A recent study identified that treatment with DSF (an old alcohol aversion drug) shows substantial
therapeutic effects on the peritoneal and gouty inflammation. This drug could effectively inhibit NLRP3 (NOD-, LRR- and pyrin domain-containing protein) inflammasome activation and suppress pyroptotic cell death.

Mediation of your innate immune system involves an essential role of NLRP3 inflammasome. Its aberrant activation may contribute to the progression of numerous deleterious disorders like acute liver injury, sepsis, acute peritonitis, gout, and others.

Moreover, in the clinics, there is a paucity of medications targeting NLRP3 inflammasome. For clinical trials, reutilizing marketed drugs, which have shown good safety and pharmacokinetic profiles was a strategy in order to develop novel NLRP3 inflammasome inhibitors.

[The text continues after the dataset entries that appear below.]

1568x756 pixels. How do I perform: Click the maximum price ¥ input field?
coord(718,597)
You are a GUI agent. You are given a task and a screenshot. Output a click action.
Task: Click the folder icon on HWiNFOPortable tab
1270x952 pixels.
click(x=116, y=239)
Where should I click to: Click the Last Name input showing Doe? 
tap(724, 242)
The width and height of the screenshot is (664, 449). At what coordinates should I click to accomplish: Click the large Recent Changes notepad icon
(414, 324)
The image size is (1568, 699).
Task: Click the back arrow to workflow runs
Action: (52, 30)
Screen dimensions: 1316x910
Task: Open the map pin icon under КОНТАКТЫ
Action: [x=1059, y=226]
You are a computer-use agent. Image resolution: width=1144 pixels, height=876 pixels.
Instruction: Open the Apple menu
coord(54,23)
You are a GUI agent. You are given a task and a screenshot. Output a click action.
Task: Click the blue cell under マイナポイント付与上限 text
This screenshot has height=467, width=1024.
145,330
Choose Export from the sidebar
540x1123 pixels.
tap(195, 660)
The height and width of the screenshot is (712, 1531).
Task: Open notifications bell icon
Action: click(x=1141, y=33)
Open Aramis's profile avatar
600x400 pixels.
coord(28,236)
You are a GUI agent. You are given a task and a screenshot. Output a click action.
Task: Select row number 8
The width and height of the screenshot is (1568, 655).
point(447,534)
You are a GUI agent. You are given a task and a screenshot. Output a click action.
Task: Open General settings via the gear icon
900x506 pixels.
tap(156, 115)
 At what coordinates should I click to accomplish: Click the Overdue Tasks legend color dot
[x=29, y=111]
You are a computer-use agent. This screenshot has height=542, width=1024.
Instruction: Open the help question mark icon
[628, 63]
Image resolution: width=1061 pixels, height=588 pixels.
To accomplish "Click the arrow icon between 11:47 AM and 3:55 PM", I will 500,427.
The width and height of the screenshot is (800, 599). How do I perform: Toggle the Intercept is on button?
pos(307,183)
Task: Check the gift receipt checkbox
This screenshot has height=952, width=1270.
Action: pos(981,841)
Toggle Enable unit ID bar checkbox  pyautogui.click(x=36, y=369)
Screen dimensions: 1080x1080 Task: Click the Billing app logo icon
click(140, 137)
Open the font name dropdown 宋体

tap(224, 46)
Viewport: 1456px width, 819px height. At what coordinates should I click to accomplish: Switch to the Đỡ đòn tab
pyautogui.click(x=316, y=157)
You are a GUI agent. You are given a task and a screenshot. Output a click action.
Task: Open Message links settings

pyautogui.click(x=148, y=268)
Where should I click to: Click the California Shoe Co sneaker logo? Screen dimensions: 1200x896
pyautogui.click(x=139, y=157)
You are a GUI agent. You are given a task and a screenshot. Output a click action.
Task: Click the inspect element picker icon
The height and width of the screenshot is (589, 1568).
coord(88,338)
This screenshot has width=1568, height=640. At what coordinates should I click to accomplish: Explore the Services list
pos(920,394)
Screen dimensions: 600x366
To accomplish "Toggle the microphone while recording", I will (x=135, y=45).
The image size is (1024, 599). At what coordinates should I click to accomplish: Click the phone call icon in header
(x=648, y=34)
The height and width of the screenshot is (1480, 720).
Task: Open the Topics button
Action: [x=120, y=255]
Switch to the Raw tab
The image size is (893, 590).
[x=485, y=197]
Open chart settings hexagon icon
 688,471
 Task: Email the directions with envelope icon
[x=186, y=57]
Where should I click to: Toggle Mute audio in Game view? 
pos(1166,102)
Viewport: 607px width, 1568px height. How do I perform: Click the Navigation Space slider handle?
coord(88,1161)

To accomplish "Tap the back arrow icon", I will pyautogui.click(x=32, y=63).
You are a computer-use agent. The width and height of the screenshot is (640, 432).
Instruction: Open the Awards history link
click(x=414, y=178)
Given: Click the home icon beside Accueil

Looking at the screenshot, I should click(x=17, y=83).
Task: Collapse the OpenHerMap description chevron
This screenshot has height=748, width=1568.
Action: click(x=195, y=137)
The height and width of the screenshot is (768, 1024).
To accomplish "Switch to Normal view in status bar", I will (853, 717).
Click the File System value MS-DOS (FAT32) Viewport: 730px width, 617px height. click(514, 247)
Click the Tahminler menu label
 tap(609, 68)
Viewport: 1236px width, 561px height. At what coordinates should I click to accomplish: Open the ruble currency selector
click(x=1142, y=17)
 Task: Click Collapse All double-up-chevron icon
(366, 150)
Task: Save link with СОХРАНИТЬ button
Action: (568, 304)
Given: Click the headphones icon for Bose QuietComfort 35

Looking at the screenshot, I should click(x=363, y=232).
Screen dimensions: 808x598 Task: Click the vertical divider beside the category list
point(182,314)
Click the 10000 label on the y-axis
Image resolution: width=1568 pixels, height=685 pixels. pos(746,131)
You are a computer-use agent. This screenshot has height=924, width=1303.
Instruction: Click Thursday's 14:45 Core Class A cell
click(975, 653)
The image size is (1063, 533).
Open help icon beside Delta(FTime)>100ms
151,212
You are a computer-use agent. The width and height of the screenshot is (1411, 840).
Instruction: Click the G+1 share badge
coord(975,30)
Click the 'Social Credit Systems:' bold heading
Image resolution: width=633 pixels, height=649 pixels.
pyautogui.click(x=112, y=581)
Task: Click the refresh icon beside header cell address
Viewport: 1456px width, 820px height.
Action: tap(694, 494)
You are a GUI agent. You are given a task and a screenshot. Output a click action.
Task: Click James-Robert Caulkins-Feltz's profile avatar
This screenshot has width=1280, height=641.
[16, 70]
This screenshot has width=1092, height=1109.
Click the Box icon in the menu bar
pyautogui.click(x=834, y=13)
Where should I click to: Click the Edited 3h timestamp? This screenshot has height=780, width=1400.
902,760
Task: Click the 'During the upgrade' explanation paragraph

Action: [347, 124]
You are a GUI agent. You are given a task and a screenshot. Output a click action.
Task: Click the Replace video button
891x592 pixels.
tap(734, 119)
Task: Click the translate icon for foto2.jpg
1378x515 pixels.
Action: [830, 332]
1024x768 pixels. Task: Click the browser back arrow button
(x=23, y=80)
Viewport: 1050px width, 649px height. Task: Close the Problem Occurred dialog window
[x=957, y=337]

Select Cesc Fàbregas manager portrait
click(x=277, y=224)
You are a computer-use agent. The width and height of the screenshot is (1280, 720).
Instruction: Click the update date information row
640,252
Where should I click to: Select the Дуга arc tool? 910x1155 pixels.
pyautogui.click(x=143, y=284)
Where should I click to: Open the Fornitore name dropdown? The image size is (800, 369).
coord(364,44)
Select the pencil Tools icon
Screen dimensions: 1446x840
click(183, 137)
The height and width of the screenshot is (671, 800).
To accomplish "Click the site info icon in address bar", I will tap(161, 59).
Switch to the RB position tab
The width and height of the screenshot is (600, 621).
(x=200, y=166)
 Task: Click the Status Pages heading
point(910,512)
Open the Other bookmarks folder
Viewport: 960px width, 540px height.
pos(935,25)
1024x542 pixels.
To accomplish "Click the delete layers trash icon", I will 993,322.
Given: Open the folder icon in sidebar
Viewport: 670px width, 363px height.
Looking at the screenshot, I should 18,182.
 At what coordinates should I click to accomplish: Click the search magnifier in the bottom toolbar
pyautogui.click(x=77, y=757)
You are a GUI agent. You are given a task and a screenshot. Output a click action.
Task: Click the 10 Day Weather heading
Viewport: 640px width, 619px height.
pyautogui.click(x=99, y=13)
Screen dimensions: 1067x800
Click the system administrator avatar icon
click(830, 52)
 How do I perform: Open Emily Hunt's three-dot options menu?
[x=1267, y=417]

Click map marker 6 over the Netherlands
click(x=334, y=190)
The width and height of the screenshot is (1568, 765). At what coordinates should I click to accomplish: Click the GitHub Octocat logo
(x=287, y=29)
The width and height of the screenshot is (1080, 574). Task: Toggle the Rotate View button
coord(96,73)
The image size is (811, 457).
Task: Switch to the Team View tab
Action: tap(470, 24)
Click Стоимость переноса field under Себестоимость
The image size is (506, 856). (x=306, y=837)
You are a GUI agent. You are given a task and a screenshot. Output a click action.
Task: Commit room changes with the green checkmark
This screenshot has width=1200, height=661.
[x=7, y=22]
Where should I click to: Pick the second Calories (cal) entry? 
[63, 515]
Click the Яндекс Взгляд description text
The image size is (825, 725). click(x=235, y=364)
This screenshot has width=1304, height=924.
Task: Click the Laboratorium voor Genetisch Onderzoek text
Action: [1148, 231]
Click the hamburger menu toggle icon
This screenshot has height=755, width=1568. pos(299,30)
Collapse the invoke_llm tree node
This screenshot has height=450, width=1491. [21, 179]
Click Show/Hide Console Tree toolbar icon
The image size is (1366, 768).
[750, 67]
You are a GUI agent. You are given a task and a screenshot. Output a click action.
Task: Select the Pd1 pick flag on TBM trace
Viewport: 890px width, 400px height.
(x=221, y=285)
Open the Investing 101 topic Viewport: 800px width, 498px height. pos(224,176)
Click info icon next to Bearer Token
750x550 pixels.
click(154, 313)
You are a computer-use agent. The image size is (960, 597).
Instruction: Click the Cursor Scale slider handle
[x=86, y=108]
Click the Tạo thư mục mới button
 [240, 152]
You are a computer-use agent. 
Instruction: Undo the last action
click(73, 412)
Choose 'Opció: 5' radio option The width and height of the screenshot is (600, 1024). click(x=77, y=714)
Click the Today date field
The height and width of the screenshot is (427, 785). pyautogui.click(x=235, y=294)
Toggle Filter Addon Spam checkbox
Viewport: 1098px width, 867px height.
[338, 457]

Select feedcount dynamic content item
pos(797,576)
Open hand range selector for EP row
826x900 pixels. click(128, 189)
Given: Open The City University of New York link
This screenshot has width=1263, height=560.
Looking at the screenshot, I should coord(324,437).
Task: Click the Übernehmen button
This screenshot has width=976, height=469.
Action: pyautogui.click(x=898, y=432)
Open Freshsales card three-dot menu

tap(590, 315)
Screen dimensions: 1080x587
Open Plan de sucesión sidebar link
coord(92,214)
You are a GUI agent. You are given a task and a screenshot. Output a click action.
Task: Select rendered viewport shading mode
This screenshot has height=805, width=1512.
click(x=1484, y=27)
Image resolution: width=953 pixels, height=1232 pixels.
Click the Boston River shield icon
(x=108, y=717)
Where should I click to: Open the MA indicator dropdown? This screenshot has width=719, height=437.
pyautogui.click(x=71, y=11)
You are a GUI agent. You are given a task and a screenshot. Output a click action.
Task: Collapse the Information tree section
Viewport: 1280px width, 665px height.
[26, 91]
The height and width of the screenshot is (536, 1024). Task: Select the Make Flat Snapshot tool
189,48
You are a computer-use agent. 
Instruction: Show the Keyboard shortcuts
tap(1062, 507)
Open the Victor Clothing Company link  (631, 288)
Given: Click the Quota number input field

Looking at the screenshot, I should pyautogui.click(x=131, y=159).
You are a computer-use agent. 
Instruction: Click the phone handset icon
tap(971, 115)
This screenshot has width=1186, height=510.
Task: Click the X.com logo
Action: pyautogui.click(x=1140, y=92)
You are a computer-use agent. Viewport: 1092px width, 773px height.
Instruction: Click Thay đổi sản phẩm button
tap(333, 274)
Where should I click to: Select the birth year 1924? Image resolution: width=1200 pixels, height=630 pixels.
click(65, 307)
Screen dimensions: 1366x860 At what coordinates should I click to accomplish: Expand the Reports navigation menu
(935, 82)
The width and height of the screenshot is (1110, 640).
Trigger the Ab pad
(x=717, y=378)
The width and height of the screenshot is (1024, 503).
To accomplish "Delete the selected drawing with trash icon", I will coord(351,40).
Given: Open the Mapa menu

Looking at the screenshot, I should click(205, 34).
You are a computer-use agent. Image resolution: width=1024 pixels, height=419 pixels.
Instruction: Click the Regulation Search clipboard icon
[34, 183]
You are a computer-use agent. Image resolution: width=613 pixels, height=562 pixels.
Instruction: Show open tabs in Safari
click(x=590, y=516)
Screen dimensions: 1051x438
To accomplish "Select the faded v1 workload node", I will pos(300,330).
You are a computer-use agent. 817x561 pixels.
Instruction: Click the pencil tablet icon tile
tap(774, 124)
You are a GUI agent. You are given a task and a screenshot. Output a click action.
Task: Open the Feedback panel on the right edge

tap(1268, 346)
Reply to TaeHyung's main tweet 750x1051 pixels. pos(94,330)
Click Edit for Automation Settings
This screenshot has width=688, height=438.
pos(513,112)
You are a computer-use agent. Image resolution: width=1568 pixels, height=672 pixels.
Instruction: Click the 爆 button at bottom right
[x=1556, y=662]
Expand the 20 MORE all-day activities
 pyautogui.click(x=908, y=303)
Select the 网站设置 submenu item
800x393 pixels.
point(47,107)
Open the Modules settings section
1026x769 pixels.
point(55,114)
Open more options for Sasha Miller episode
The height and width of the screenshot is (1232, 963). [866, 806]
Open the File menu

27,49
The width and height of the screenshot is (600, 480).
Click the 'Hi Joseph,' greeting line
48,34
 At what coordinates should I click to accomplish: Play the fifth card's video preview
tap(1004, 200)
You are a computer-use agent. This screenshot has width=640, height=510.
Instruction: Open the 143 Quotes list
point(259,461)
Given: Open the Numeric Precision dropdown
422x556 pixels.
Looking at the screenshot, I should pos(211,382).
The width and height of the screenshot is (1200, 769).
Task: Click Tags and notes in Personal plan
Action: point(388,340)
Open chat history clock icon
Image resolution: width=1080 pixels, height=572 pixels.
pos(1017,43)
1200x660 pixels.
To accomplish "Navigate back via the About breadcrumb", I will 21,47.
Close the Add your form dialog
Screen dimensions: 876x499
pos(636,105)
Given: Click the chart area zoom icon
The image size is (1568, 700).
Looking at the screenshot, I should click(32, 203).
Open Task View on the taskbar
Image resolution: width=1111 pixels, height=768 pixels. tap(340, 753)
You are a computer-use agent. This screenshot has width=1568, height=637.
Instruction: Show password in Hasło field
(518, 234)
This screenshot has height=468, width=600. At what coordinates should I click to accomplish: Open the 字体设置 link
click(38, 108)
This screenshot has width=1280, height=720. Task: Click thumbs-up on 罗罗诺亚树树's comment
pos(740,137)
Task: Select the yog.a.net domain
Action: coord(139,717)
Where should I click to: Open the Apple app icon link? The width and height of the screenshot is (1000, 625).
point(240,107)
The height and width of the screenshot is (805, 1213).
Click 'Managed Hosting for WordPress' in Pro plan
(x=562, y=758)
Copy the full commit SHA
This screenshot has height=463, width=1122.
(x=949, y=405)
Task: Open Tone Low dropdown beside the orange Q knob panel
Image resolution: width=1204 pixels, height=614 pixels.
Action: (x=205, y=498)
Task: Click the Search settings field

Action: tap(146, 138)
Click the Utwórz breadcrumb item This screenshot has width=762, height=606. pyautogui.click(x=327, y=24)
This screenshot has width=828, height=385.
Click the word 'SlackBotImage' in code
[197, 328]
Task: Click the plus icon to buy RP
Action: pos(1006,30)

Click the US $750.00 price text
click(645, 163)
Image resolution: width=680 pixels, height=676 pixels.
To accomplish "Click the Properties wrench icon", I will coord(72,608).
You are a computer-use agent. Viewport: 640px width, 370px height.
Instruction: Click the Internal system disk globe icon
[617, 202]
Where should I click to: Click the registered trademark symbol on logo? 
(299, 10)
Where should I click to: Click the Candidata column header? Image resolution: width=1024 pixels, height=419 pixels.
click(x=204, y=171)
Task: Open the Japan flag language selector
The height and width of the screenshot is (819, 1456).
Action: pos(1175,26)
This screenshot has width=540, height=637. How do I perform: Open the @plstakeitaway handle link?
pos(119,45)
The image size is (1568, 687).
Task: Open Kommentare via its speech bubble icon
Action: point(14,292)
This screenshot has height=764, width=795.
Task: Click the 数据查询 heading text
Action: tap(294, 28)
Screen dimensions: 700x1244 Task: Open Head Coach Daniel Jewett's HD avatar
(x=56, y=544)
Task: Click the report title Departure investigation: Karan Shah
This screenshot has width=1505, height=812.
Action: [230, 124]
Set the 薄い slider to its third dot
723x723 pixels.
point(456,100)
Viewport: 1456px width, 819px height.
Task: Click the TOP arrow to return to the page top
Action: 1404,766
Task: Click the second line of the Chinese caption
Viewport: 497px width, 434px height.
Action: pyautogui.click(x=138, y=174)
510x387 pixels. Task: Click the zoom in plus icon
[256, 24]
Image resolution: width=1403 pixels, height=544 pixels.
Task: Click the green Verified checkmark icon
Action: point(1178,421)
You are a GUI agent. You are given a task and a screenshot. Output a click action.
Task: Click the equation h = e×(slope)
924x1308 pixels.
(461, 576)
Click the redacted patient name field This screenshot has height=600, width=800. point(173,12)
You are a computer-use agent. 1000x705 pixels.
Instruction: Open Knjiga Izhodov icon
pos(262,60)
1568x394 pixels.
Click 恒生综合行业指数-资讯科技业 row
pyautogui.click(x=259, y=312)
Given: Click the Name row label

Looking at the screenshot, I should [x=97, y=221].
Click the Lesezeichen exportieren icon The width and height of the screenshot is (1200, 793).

The findings of the study revealed a direct inhibitory effect of DSF on NLRP3 inflammasome activation. DSF prevented the release of lysosomal cathepsin B into the cytoplasm. This, in turn, hampered NLRP3 inflammasome activation. DSF also diminished mitochondrial-independent ROS (reactive oxygen species) production.

In LPS (lipopolysaccharide)-induced peritoneal inflammation and MSU (monosodium urate crystals)-induced gouty inflammation, administration of DSF thus showed substantial therapeutic effects. This study yielded a potential pharmacological approach to treat NLRP3-driven diseases and a tool to study NLRP3 biology.